Wir lernen: Fremde Lebenswirklichkeiten jenseits der eigene Bubble entdecken, ist ein Spaziergang. Ob "Fremdenführung" oder "Kieztour", die Menschen machen den Unterschied. "Es sind die persönlichen Begegnungen, die den Blick auf stereotype Haltungen verändern", weiß Frank Hiddemann. Flanierend, so könnte man das Hobbes-Wort umschreiben, ist der Mensch dem Menschen der Nächste.
In dieser Woche werfen wir ein Schlaglicht auf jene Menschen, die anderen in Extremsituationen Beistand leisten. Notfallseelsorger leisten erste Hilfe für die Seele. In der aktuellen Ausgabe der Kirchenzeitung lesen Sie mehr über die Wurzeln dieses Ehrenamts, die Erfahrungen der Helfer und die Nachwuchssorgen der Teams vor Ort. Gute Lektüre!

• Gegebene Daten:
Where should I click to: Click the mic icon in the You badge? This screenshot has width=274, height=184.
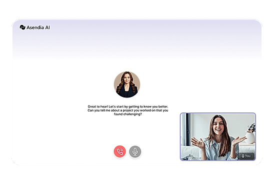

• Aufgabenstellung:
1. Wer leistet laut dem vorgegebenen Text erste Hilfe für die Seele?
2. Erkläre mithilfe des vorgegebenen Textes, warum bei einer Fremdenführung oder Kieztour die Menschen den Unterschied machen.
3. Fasse den vorgegebenen Text in zwei Sätzen zusammen.
Das Material ist vom vorgegebenen Text unabhängig.

• Lösungen:
1. Notfallseelsorger.

2. Nach Frank Hiddemann sind es die persönlichen Begegnungen, die den Blick auf stereotype Haltungen verändern. Deshalb kommt es bei solchen Spaziergängen auf die Menschen an.

3. Fremde Lebenswirklichkeiten lassen sich bei Spaziergängen wie Fremdenführungen oder Kieztouren entdecken, wobei persönliche Begegnungen den Blick auf stereotype Haltungen verändern. Die aktuelle Ausgabe der Kirchenzeitung widmet sich Notfallseelsorgern, die in Extremsituationen Beistand leisten, und berichtet über die Wurzeln dieses Ehrenamts, die Erfahrungen der Helfer und die Nachwuchssorgen der Teams vor Ort.